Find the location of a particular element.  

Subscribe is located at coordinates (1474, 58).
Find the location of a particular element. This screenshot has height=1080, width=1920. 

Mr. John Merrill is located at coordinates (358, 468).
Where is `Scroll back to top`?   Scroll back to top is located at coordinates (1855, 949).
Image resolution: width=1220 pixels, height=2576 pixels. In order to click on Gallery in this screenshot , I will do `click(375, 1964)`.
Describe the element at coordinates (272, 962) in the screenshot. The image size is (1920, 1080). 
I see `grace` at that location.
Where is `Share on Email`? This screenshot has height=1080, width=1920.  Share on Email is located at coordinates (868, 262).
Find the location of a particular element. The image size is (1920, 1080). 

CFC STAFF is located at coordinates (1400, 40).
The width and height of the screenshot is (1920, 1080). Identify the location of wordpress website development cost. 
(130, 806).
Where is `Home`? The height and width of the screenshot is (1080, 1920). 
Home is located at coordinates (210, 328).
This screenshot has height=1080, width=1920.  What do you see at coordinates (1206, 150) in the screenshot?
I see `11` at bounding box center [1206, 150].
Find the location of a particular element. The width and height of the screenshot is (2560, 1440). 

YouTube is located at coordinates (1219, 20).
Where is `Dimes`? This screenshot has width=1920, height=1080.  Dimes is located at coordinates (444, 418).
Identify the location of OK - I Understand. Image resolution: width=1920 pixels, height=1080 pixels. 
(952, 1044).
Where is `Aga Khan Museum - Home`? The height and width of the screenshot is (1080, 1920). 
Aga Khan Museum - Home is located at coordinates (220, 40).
______________________________
TASK DIRECTIONS: Recast the entries above as a Markdown table with the columns Row and Line, giving each nonblank line its own numbered row and leaving out the blank lines.

FINAL RESULT:
| Row | Line |
|---|---|
| 1 | Find the location of a particular element.   |
| 2 | Subscribe is located at coordinates (1474, 58). |
| 3 | Find the location of a particular element. This screenshot has height=1080, width=1920.  |
| 4 | Mr. John Merrill is located at coordinates (358, 468). |
| 5 | Where is `Scroll back to top`?   Scroll back to top is located at coordinates (1855, 949). |
| 6 | Image resolution: width=1220 pixels, height=2576 pixels. In order to click on Gallery in this screenshot , I will do `click(375, 1964)`. |
| 7 | Describe the element at coordinates (272, 962) in the screenshot. The image size is (1920, 1080).  |
| 8 | I see `grace` at that location. |
| 9 | Where is `Share on Email`? This screenshot has height=1080, width=1920.  Share on Email is located at coordinates (868, 262). |
| 10 | Find the location of a particular element. The image size is (1920, 1080).  |
| 11 | CFC STAFF is located at coordinates (1400, 40). |
| 12 | The width and height of the screenshot is (1920, 1080). Identify the location of wordpress website development cost.  |
| 13 | (130, 806). |
| 14 | Where is `Home`? The height and width of the screenshot is (1080, 1920).  |
| 15 | Home is located at coordinates (210, 328). |
| 16 | This screenshot has height=1080, width=1920.  What do you see at coordinates (1206, 150) in the screenshot? |
| 17 | I see `11` at bounding box center [1206, 150]. |
| 18 | Find the location of a particular element. The width and height of the screenshot is (2560, 1440).  |
| 19 | YouTube is located at coordinates (1219, 20). |
| 20 | Where is `Dimes`? This screenshot has width=1920, height=1080.  Dimes is located at coordinates (444, 418). |
| 21 | Identify the location of OK - I Understand. Image resolution: width=1920 pixels, height=1080 pixels.  |
| 22 | (952, 1044). |
| 23 | Where is `Aga Khan Museum - Home`? The height and width of the screenshot is (1080, 1920).  |
| 24 | Aga Khan Museum - Home is located at coordinates (220, 40). |